I ask the hon. Gentleman to consider not just any particular item in the package but the cumulative weight of all the measures to which I have referred. They amount to over £200 million, and if we add what rural development agencies and charitable bodies have offered, the total is about £220 million, which is not a small sum. I am still seeking detailed evidence on which further selective but well targeted help can be based, and the hon. Gentleman ought to recognise that.
Mr. Harry Barnes (North-East Derbyshire): There are 111 landfill sites in England being used for the disposal of carcases. What action has been taken to ensure that we are following European Union regulations, which say that carcases should make up only 5 per cent. of the content of such sites, with the other 95 per cent. being normal waste? That is particularly important in my constituency at the Erin void, where there is a problem because the site is right next to the communities of Duckmanton and Poolsbrook. We must ensure that not too many carcases are sent to those areas.
Mr. David Prior (North Norfolk): Does the Minister agree that the foot and mouth virus could still be entering the country in imported meat products? If so, why does he not ban the importation of all meat products from countries that have the disease?
Mr. Meacher: That is one of the issues that the Government will be considering once the number of outbreaks begins steadily to reduce and we can see an end to this episode. The matter has been raised before, and my right hon. Friend the Minister of Agriculture, Fisheries and Food will examine it closely.
Mr. Eric Martlew (Carlisle): May I take my right hon. Friend back to the £15 million given by the taskforce to the RDAs? It is very welcome in Cumbria, but is it the first instalment? Is he convinced that the RDAs have the mechanism for giving out the money? Will he ensure that Cumbria, the worst affected county, is treated generously when the money is distributed?
Mr. Meacher: I am grateful to my hon. Friend for what he said about the package in relation to Cumbria. My discussions with the leader and the chief executive of Cumbria county council lead me to believe that it is welcome, and I am glad to hear my hon.

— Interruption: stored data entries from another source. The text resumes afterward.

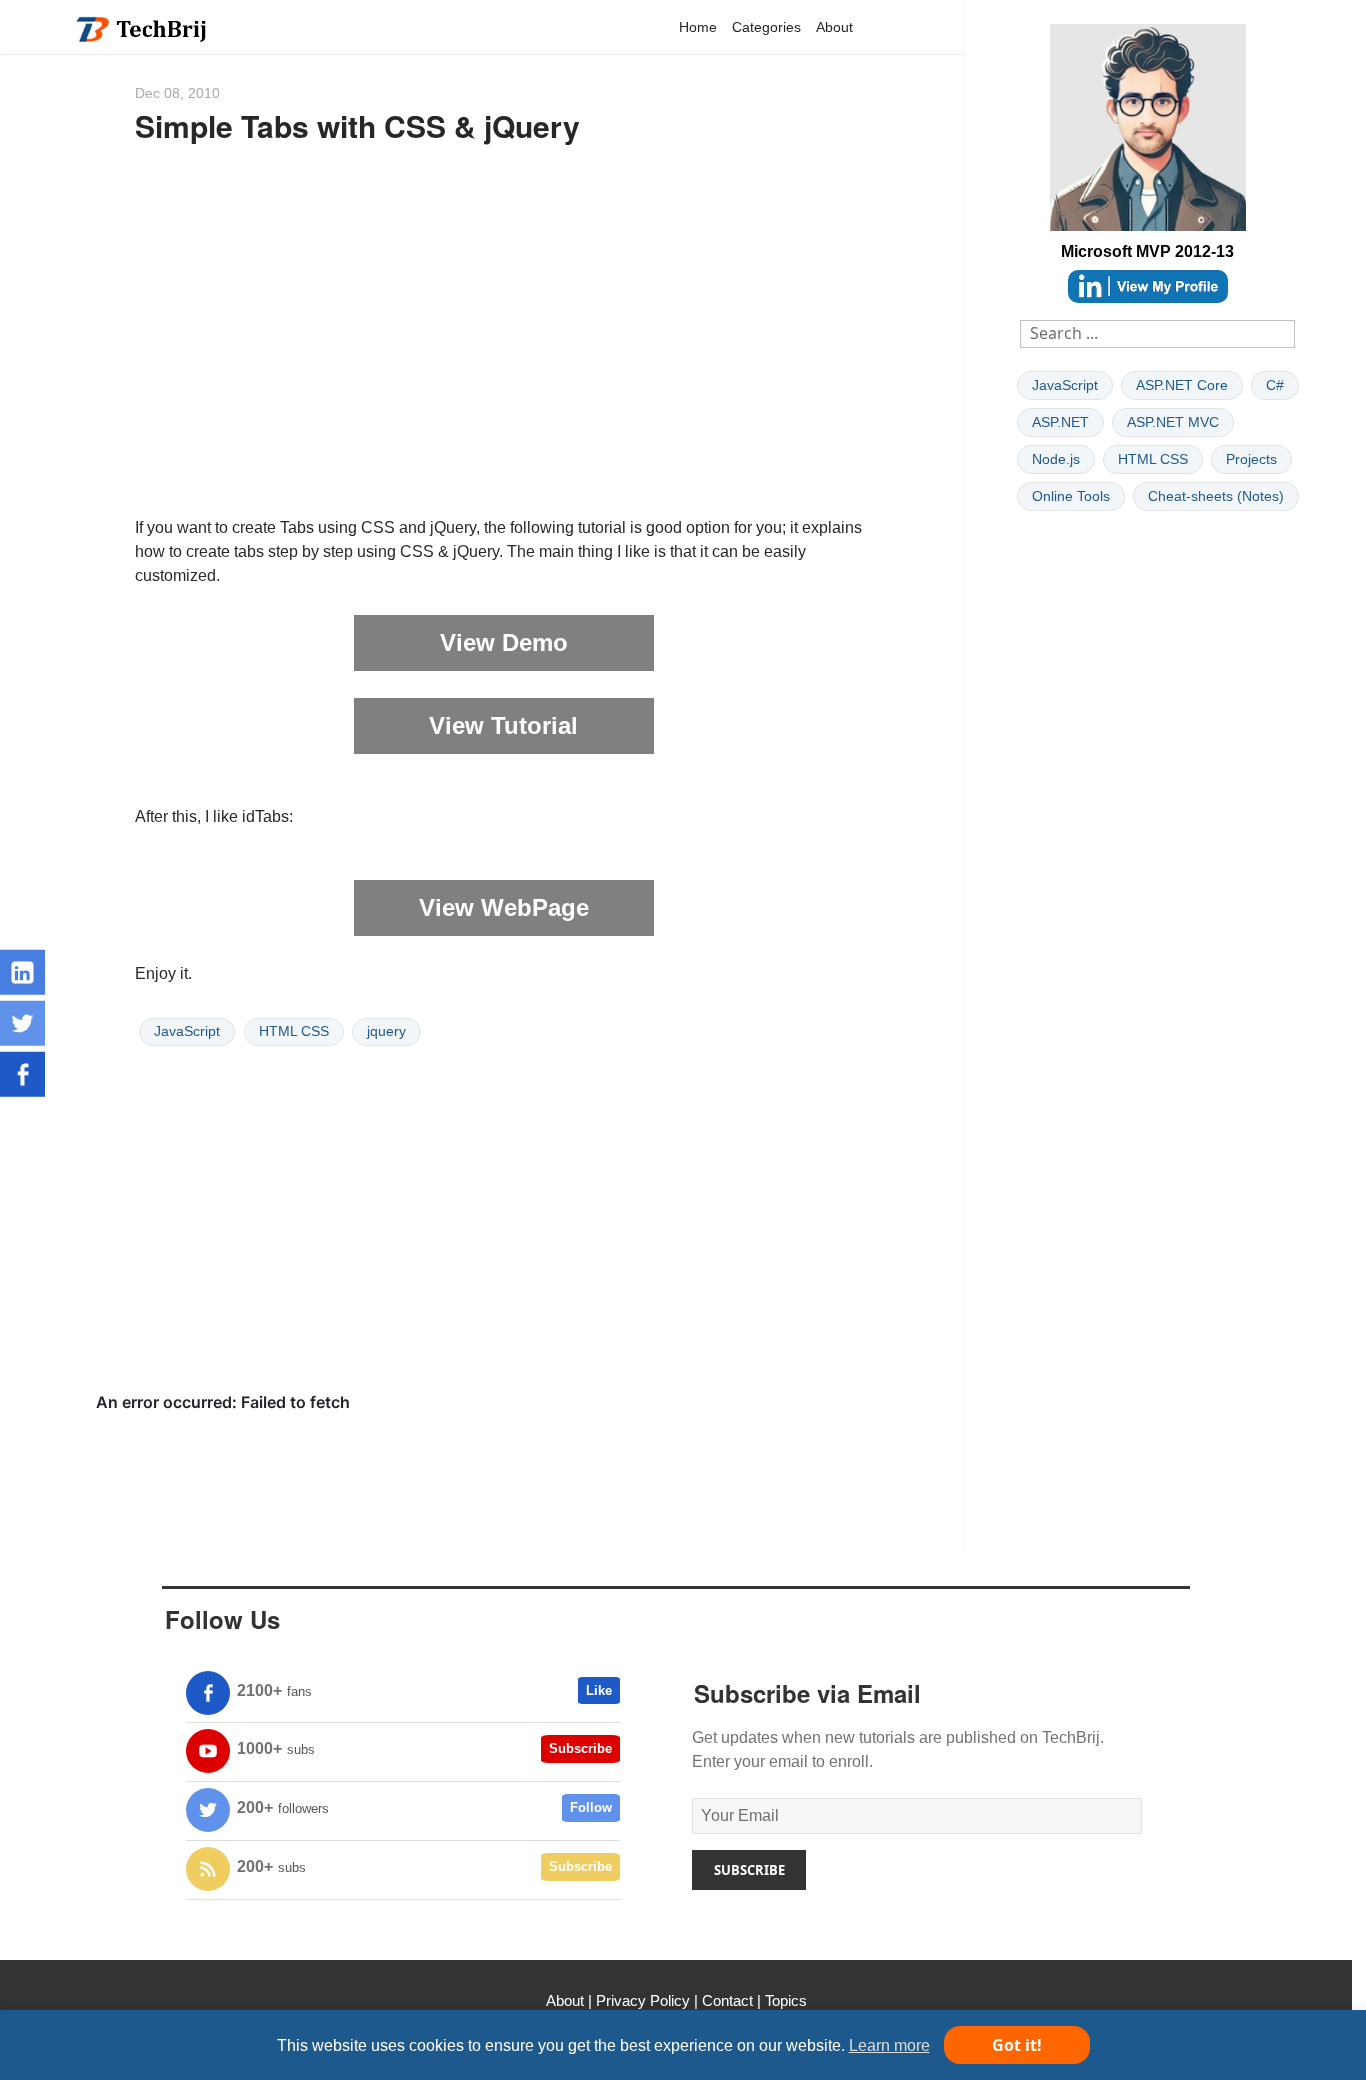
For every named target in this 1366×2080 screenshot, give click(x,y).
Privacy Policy (643, 2000)
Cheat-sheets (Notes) (1216, 496)
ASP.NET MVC (1173, 422)
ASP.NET (1060, 422)
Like (599, 1690)
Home (698, 27)
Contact (727, 2000)
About (834, 27)
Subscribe (580, 1748)
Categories (766, 27)
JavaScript (187, 1031)
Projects (1251, 459)
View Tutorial (503, 725)
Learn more (889, 2045)
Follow (591, 1807)
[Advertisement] (504, 339)
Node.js (1056, 459)
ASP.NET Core (1182, 385)
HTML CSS (294, 1031)
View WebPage (504, 907)
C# (1275, 385)
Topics (786, 2000)
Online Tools (1071, 496)
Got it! (1017, 2045)
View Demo (504, 642)
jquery (386, 1031)
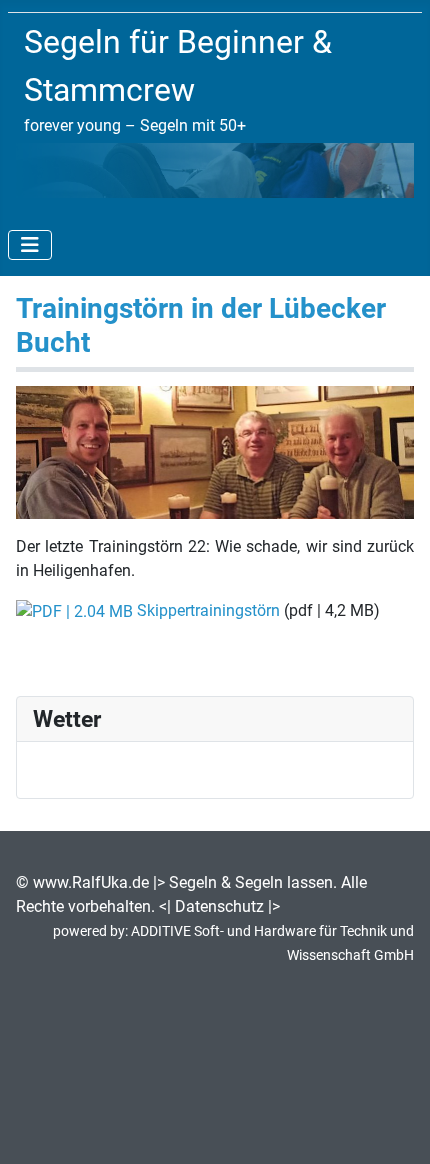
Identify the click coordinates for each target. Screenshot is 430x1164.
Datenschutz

Friend confirm that. We believe that the RDAs are the right bodies to disburse the moneys. They have had considerable success in getting to know all the stakeholders and many of the smaller businesses in their areas. They, better than central Government, can distribute money to make sure that it is maximally effective. If there is further aid, which we are considering, we certainly intend that it should be delivered through them.
Mr. John Burnett (Torridge and West Devon): The Minister will know that my constituency has been dreadfully affected by the foot and mouth crisis. It has had a devastating impact not only on agriculture but on every business, including those in tourism and trekking. Dartmoor, in particular, is unbelievably badly affected and has come to a standstill. I spoke just now to the chief executive of Dartmoor national park. Will the Minister please ensure that the affected area boundaries are re-examined every week and that the reasons for changing or not changing them are published? I cannot emphasise enough that it is crucial to get the countryside open as soon as possible.